David invented the original product concept in 2011. Since then, this self-expanding idea has enlisted 7 of India’s top manufacturers and 150 of the finest jewellers, who have dedicated brand zones in their stores. Tarun Tahiliani, a leading fashion designer, has collaborated on a collection. Individual pieces have been seen at the Cannes Film Festival, the Oscars ceremony and on red carpets in every indian state.
To see AZVA’s latest pieces and achievements, go to www.azvavows.com
LoveGold
In 2010 the World Gold Council’s quantitative research confirmed gold’s fragility in the US market. Despite an escalating gold price and growing interest in bullion for investment, yellow gold jewellery was widely seen as “cheap”. Diamonds dominated consumer aspirations, more so amongst an affluent elite which held the most hostile views towards gold. The “Cash for Gold” rush, inviting America to trade in its “unwanted gold jewellery” threw a toxic shadow across the category. Perceptions were damaged further by the recent explosion in distribution for gold jewellery (supermarket counters, even vending machines selling hoop earrings) and the gradual reduction in weight and caratage, resulting in jewellery which often looked and felt like tin.
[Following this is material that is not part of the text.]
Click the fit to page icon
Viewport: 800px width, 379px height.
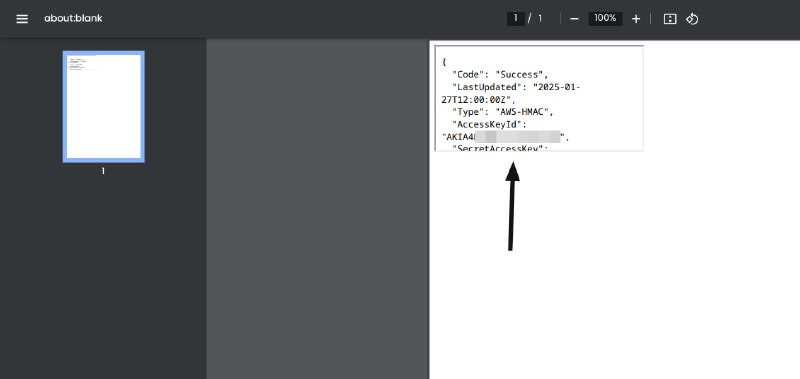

Prominent young designers had been diverted into silver by the supply chain’s lack of financing and liquidity; the most influential jewellery retailers insist on consignment. And as a result, silver was appropriating some of gold’s birthright; heavy, creative, crafted, subtle, current, precious. If yellow gold ever glittered in editorial, it was usually through the bravura of costume jewellery – gilded brass, or vermeil, given a veneer of gold plate and French sophistication. The colour gold was detaching from the reality of the metal.
Image is not created nor changed overnight; a brand’s or category’s shadow can’t be instantly erased. But you have to make a start. In choosing how and where to begin, David’s prime concern was the almost complete invisibility of gold in the creative digital space. Previously, the World Gold Council’s marketing expenditure funded generic print campaigns, slowly drifting to the back of the books as real budgets declined. Absent from the web and the smartphone, and hence the conversations of women, how could gold re-emerge in their desires?
Into that void, LoveGold was launched at breakneck speed out of a terrific collaboration with the agency AKQA. LoveGold has a simple purpose; to fly around the world, discovering the best that jewellery in gold can be, celebrating the people who make it and the people who wear it. Like a magpie. Or rather, like two magpies (the brand’s icon), because two magpies signify joy. Within months, LoveGold took on a physical reality, becoming as an example, the prime sponsor (alongside Mercedes Benz) of Carine Roitfeld’s “Gold” show at Cannes, co-creating content for a global audience, with the USA at its bullseye.
Since launch, LoveGold has built a powerful international community, including most of the accessories editors of the leading fashion press as well as the most powerful bloggers and energetic designers. The brand invents and shares with its followers, stories about gold which challenge prejudice or preconception; no jewel on LoveGold goes unwanted.
The World Gold Council is now exploring the commercial potential of its shiny new brand.